Inflasi PCE Inti Amerika Serikat Naik
- June 26, 2026
- Posted by: Reza Aswin
- Category: Analisa Fundamental
Apa yang terjadi di pasar
Indikator harga utama yang menjadi acuan Federal Reserve (The Fed) naik ke level tertinggi sejak tahun 2023. Kenaikan ini memperkuat pernyataan keras (hawkish) yang disampaikan bank sentral baru-baru ini terkait upaya penekanan inflasi. Berdasarkan laporan Departemen Perdagangan yang dirilis hari Kamis, dimana data indeks harga Pengeluaran Konsumsi Pribadi (Tanpa Makanan & Energi) 3,4% dengan kenaikan bulanan: 0,3%. Meskipun pejabat The Fed memantau kedua indikator tersebut, mereka umumnya menganggap suku bunga inti sebagai ukuran tren jangka panjang yang lebih akurat. Hal ini dikarenakan lonjakan inflasi tahun ini sebagian besar didorong oleh percepatan harga energi akibat dampak perang Iran yang perlahan mulai merambah ke sektor ekonomi lainnya. Data ekonomi lain yang dirilis bersamaan menunjukkan bahwa fundamental ekonomi AS masih berada dalam posisi yang relatif kokoh.
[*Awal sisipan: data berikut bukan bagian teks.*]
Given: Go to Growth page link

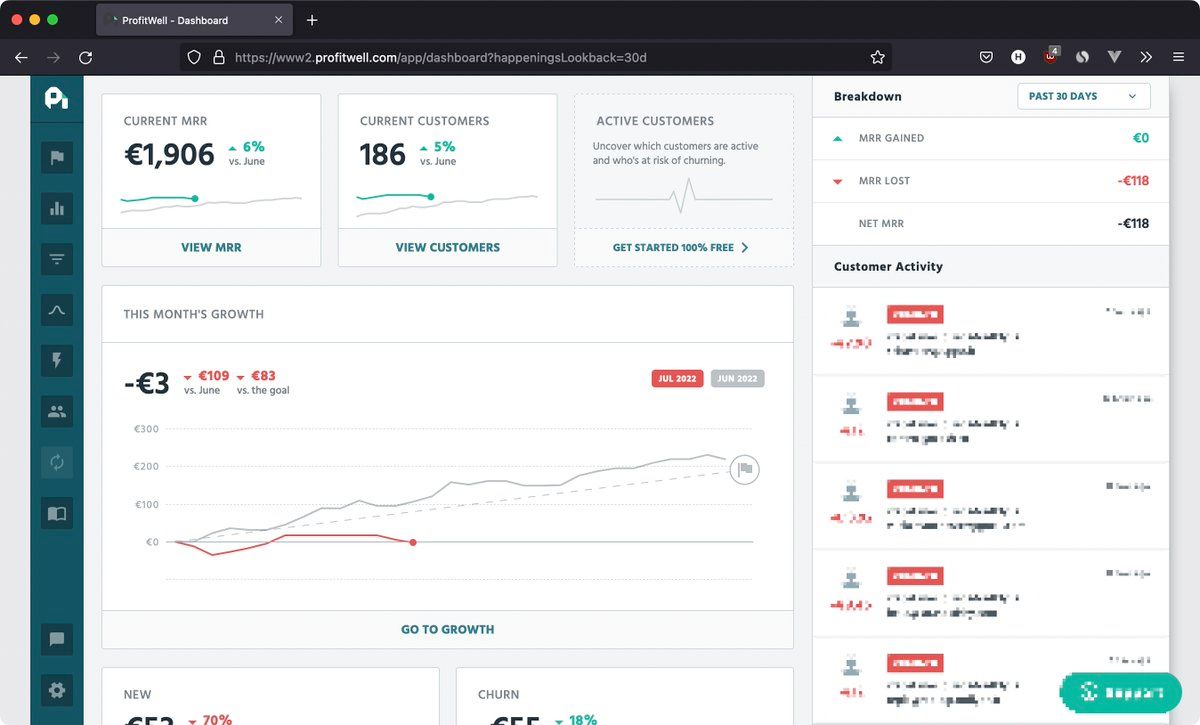Looking at the screenshot, I should [x=447, y=630].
Pertumbuhan Produk Domestik Bruto kuartal pertama tumbuh pada laju tahunan 2,1% (revisi naik dari estimasi sebelumnya sebesar 1,6% dan di atas perkiraan 1,7%). Data klaim tunjangan pengangguran awal turun 12K menjadi 215K untuk pekan yang berakhir pada 20 Juni, lebih baik dari perkiraan pasar sebesar 223K
Ekspektasi Pasar
Dengan melihat Fenomena yang terjadi saat ini maka diprediksi XAUUSD = Sideways Cenderung Bullish – GBPUSD = Sideways Cenderung Bearish – EURUSD = Sideways Cenderung Bearish
Trading Plan :
XAUUSD: BUY
Buy Limit: 3799 – 3916 dengan target 4070 – 4197
Stoploss 3614
Grafik XAUUSD time frame D1
GBPUSD: SELL
Sell Limit: 1.3192– 1.3247 dengan target 1.3057 – 1.3117
Stoploss 1.3350
Grafik GBPUSD time frame D1
EURUSD: SELL
Sell Limit: 1.1375 – 1.1447 dengan target 1.1220 – 1.1279
Stoploss 1.1577
Grafik EURUSD time frame D1
Disclaimer
Fundamental bukanlah teknikal yang dapat berubah dalam hitungan menit bahkan jam, tetapi fundamental merupakan suatu gambaran besar atas pandangan kedepan yang dapat terjadi dalam rentang waktu yang lebih panjang. Perhitungkan money management sangat diperlukan sebelum melakukan transaksi mengingat setiap transaksi dalam forex dapat berakibat habisnya dana yang ditransaksikan. Trading pada prinsipnya adalah Risk Management dan bukan Profitabilitas semata.